Trail Angels

Since writing this post in early June, just a few days into her thru-hike of the Continental Divide Trail, Mary has struggled to keep going. Diagnosis: pes anserine bursitis. Her hike began in South Pass, Wyoming. Destination: Encampment, Wyoming, a distance of 250 miles.

By Mary Anderson

Sometimes it's my friends back home that keep me going. Other times it's the people on the trail. On this day it was the Prairie Dwellers.


My knee had been hurting for a few days and I was beginning to feel discouraged. I reached a high point and stopped for a late lunch, deciding to check for cell service. I was thrilled to find my emails come in, until I discovered that most of them had to do with really unpleasant legal issues surrounding my upcoming divorce. It threw me into a tailspin, and I called a friend who helped me stay centered. I forced myself to hike on. I was expecting to meet up with a friend I had met while hiking the southern half of the trail last year. Melissa was coming to meet me for a few days, hiking with me and providing support. I was expecting to meet her any minute. She had offered to carry much of my pack weight out to the trailhead where her car was waiting with my first resupply. I walked and walked, limping along, searching for the relief the sight of her would bring.
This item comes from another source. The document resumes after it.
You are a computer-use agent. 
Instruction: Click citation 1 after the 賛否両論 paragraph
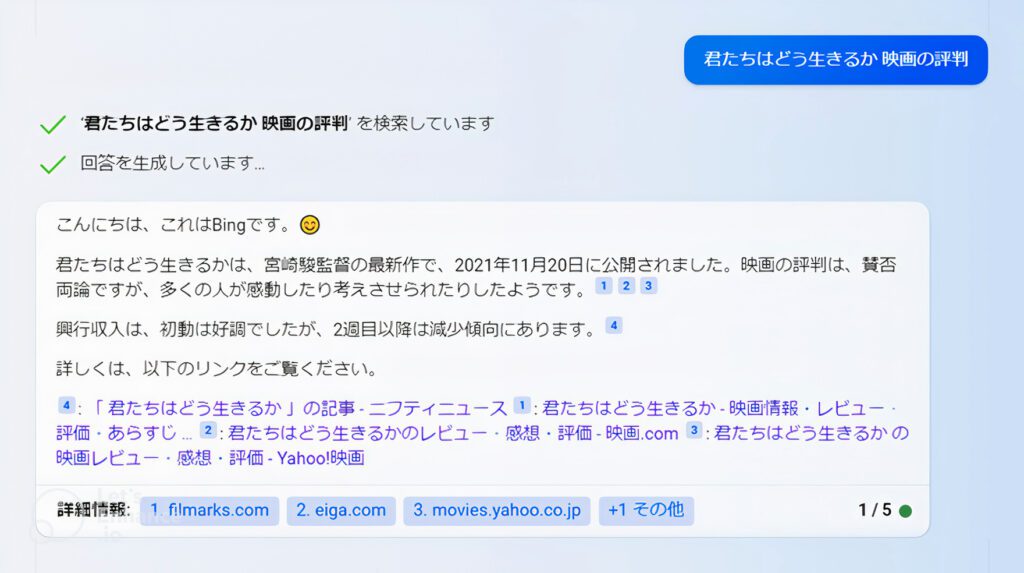tap(603, 286)
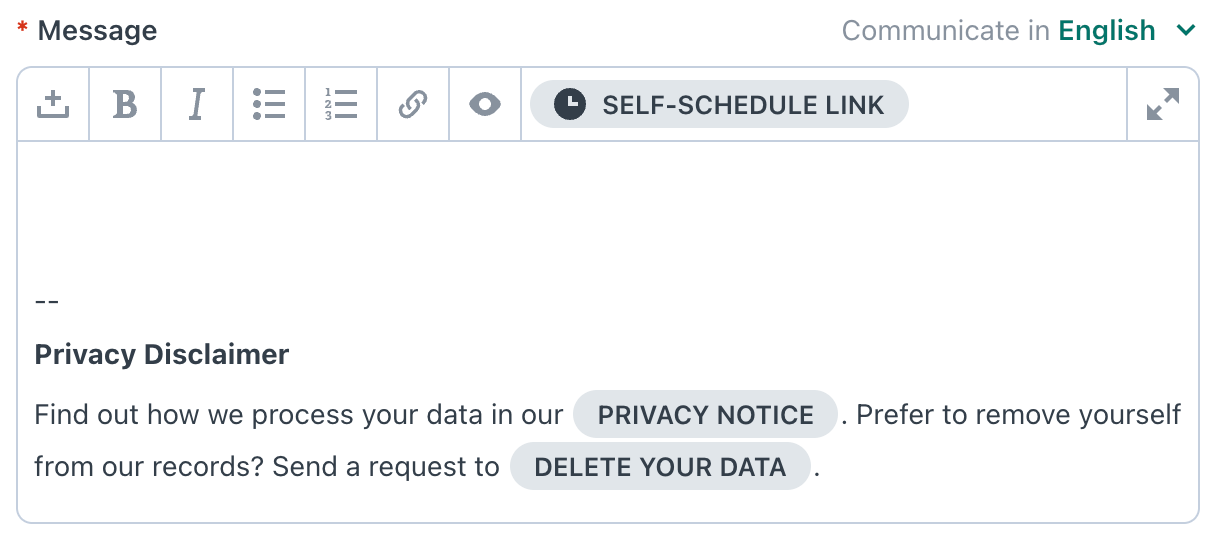Toggle bold formatting

(x=125, y=104)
By the time I made it to the trailhead, I knew that my worst fears might have been manifest. Not only had she missed me on trail, her car was nowhere in sight. She must have gone to the wrong trailhead. I didn't know what to do. I did not have it in me to push another mile.
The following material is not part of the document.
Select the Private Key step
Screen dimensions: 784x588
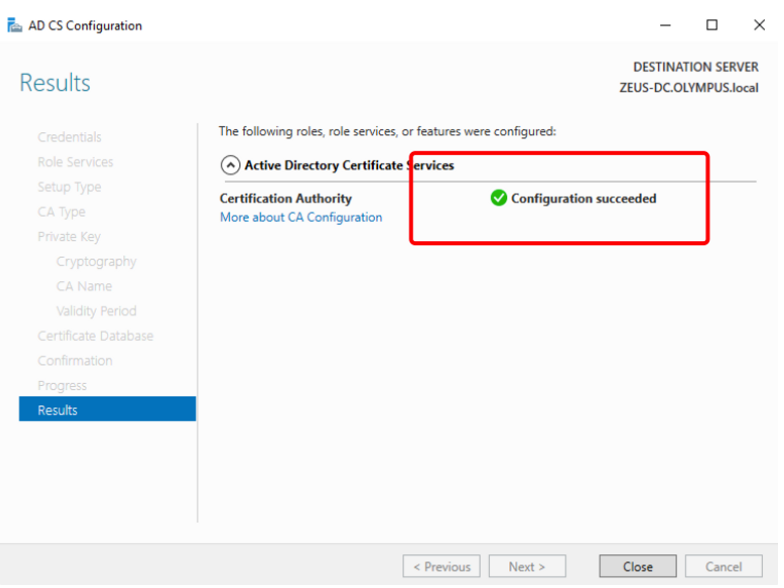(x=69, y=237)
I pulled out my phone, hoping for service. I struggled to type a message on my satellite device, knowing if she did not have service she would not get it. That is when the Prairie Dwellers appeared.


First it was their barking dog who came from under a camper parked off the side of the trail. Then Mr. Prairie Dweller, as they called themselves, appeared asking if I needed anything. I explained my predicament, and the first thing he offered was water. Desert dwellers know the importance of this. He followed this offer up with a question. "Would you like some dinner?"

Of course I said yes.


The man, Steve, carried my pack to their camper. He introduced me to his wife, Kathy, who I learned played violin for years in the Wyoming symphony orchestra. "You looked like you could use some help," she told me before setting a glass of water and a plate of fried chicken and potato salad down in front of me. They then pulled out some binoculars and spotted a jeep on the horizon. While Kathy plied me with water and more food, Steve went off in his truck in search of Melissa.
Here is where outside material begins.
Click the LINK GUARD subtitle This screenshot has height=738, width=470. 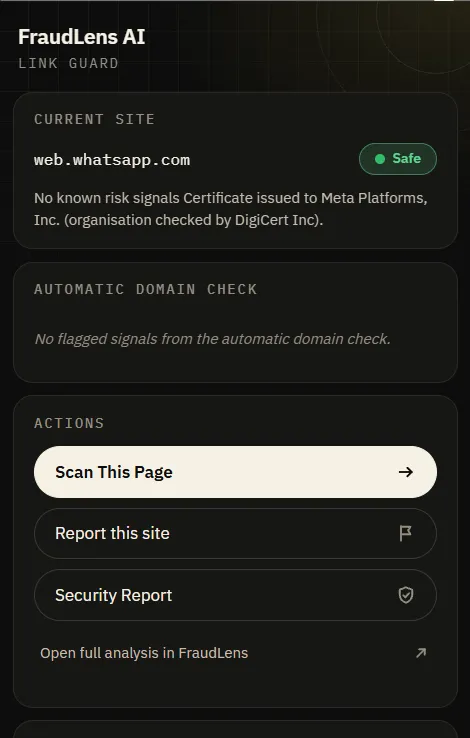68,63
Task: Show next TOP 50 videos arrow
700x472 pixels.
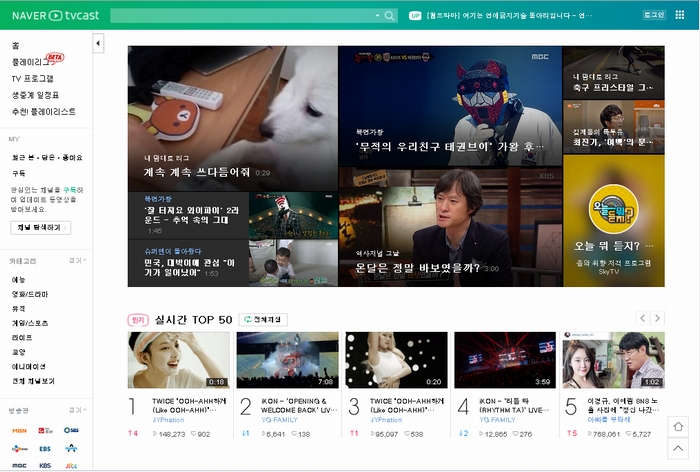Action: coord(657,318)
By the time Steve returned with Melissa, Kathy and I were well on our way to becoming friends. My aching knee was getting a much needed rest, and the kindness of these strangers helped me put aside the distress and pain I felt about the legal matters. I was connected with Melissa and my next food supply. It's wonderful how a simple plate of food and some kind actions can make such a difference in someone's life.